Residue-Position Mapping. A) The Shapley plot illustrates the final prediction of the machine learning model. Red arrows indicate specific amino acids that positively contribute to the binding prediction, while blue arrows represent amino acid residues that negatively participate in the binding prediction. B) The heatmap represents the impact of various amino acid residues at specific positions on binding affinity. Higher Shapley values (warmer colors) show positive contributions to MMP-9 binding, highlighting crucial interactions between residues and positions. Conversely, lower Shapley values (cooler colors) indicate negative contributions.

Fig. 6

scFv variants isolated after two sequential FACS screening for MMP-9cd binding. A) The bar graph shows the mean fluorescence intensity for 6xHis-MMP-9cd binding to scFv variants, adjusted for background and normalized to N-TIMP-1 which was used as a positive control for 6xHis-MMP-9cd binding. Yeast-displayed scFv variants were incubated with 300 nM soluble 6xHis-MMP-9cd protein in all experiments. Each data point represents the mean of triplicate samples, with error bars and the standard error of the mean (SEM) displayed for each data point. B) Flow cytometry scatter plots illustrate several isolated yeast-displayed scFv variants with enhanced MMP-9cd binding activity, using N-TIMP-1 as a reference. The x-axis (APC channel) represents binding to 6xHis-MMP-9cd (300 nM), while the y-axis (FITC channel) shows scFv expression levels.

Fig. 7

Surface charge distribution of CDR-H3 on different scFvs and MMP-9cd. The surface charge is visually represented by color, with red indicating negatively charged regions, blue showing positively charged areas, and white denoting neutral regions. The 90° rotation offers a detailed view of the charge distribution, revealing the three-dimensional electrostatic landscape and geometry of each protein's CDR-H3. The active site of MMP-9cd displays a prominent negatively charged area, suggesting a strong potential for electrostatic interactions with positively charged CDR-H3 sequences.
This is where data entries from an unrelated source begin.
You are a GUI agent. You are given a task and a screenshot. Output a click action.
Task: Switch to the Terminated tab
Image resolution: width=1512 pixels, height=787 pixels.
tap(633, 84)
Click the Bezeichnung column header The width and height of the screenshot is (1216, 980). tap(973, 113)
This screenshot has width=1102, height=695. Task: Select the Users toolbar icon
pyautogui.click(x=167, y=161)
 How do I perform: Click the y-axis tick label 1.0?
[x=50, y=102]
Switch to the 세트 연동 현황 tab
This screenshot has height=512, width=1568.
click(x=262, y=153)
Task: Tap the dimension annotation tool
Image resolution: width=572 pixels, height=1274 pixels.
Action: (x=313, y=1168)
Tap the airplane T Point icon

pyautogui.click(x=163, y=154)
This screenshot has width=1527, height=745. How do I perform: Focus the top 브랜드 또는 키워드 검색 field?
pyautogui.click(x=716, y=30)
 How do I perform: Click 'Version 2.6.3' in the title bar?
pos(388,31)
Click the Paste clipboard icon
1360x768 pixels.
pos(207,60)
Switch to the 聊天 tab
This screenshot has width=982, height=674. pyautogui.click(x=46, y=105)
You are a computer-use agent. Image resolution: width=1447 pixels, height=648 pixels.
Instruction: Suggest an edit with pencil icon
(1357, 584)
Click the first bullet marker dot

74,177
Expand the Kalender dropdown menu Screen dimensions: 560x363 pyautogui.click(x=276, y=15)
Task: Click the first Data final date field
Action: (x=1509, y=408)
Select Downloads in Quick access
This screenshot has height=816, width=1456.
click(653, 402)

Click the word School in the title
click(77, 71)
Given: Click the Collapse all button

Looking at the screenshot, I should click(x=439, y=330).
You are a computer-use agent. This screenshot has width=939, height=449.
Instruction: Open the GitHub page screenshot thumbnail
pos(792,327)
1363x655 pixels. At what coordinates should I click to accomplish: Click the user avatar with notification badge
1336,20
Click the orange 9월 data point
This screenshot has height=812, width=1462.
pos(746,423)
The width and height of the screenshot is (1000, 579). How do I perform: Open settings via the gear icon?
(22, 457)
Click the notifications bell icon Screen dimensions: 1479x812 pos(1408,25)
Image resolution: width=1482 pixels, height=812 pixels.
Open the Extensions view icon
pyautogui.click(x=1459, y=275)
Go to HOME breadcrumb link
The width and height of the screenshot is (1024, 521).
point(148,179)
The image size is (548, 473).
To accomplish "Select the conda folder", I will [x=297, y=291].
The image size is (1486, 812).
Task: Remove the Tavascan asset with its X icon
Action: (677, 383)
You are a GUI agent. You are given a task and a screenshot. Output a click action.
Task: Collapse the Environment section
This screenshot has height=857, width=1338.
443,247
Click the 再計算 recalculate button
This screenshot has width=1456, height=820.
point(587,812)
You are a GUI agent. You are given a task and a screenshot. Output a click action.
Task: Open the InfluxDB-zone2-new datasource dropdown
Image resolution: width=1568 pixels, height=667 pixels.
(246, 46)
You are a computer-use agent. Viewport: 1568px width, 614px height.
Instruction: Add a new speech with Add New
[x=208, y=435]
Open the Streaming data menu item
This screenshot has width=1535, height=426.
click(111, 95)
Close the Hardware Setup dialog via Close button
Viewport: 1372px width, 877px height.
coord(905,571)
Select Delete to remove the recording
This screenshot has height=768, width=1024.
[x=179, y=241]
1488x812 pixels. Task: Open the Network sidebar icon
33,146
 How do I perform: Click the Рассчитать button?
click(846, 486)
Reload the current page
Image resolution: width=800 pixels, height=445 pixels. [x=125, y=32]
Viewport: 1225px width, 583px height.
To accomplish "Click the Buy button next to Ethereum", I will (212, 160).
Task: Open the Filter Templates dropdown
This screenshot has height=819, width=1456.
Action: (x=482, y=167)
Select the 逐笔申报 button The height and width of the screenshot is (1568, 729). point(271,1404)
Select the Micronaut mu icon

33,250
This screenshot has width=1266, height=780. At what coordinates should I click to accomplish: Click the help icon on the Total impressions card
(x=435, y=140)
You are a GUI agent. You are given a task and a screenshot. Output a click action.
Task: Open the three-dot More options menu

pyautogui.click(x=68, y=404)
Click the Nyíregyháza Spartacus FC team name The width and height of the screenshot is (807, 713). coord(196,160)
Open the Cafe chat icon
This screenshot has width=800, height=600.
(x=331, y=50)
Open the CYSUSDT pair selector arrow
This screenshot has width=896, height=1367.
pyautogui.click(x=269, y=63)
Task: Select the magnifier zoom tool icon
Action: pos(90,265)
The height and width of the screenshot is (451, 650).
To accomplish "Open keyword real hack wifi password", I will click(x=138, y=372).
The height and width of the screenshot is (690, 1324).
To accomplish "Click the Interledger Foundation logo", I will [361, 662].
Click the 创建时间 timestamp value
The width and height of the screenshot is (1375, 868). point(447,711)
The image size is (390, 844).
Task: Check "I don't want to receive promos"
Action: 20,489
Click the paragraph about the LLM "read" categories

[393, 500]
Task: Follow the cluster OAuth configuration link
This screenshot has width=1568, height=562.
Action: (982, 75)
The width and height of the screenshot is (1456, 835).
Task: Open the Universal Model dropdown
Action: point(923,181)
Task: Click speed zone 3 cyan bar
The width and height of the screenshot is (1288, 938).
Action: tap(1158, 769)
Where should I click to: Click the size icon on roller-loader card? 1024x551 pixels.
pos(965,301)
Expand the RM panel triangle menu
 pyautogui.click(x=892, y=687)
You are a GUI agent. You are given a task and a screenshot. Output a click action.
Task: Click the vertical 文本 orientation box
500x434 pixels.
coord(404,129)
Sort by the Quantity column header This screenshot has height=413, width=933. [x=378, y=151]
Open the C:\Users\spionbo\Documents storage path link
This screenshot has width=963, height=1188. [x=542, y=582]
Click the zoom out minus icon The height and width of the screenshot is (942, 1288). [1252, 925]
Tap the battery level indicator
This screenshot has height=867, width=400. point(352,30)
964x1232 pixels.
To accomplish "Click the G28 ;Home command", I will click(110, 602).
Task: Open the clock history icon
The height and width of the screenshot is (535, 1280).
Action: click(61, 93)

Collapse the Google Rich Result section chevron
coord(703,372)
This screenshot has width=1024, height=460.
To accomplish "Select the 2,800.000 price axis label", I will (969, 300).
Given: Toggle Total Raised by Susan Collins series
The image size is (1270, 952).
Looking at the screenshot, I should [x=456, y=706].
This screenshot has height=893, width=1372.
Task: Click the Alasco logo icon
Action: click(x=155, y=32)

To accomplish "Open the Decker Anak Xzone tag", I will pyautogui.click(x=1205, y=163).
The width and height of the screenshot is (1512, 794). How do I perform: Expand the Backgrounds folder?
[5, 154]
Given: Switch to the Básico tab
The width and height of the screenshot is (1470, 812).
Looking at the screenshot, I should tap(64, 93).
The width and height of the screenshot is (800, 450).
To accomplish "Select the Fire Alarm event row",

As a positive control, REGA-3G12's CDR-H3 domain shows a neutral to positive charge distribution, which is well-suited for electrostatic interactions with MMP-9cd.

Fig. 8

Binding interactions between CDR-H3 variants and MMP-9cd. The structure of MMP-9cd (in grey) complexed with the scFv antibody variants is depicted, with the light chain (VL) shown in dark blue, the heavy chain (VH) in cyan, and CDR-H3 in dark pink. (A) The REGA-3G12 variant illustrates an interaction at position 6 of CDR-H3, where Gly104 forms a hydrogen bond with residues of MMP-9cd. (B) The SynAb-MK2 variant features Gly231 at position 6 of CDR-H3 forming hydrogen bonds with Ile92 and Pro90, located at the exosite of MMP-9cd. (C) The SynAb-pK16 variant with residue Asp233 at position 6 of CDR-H3 highlighted, which plays a crucial role in binding to the exosite of MMP-9cd, with additional interactions involving positions 4 (Ala231) and 5 (Lys232).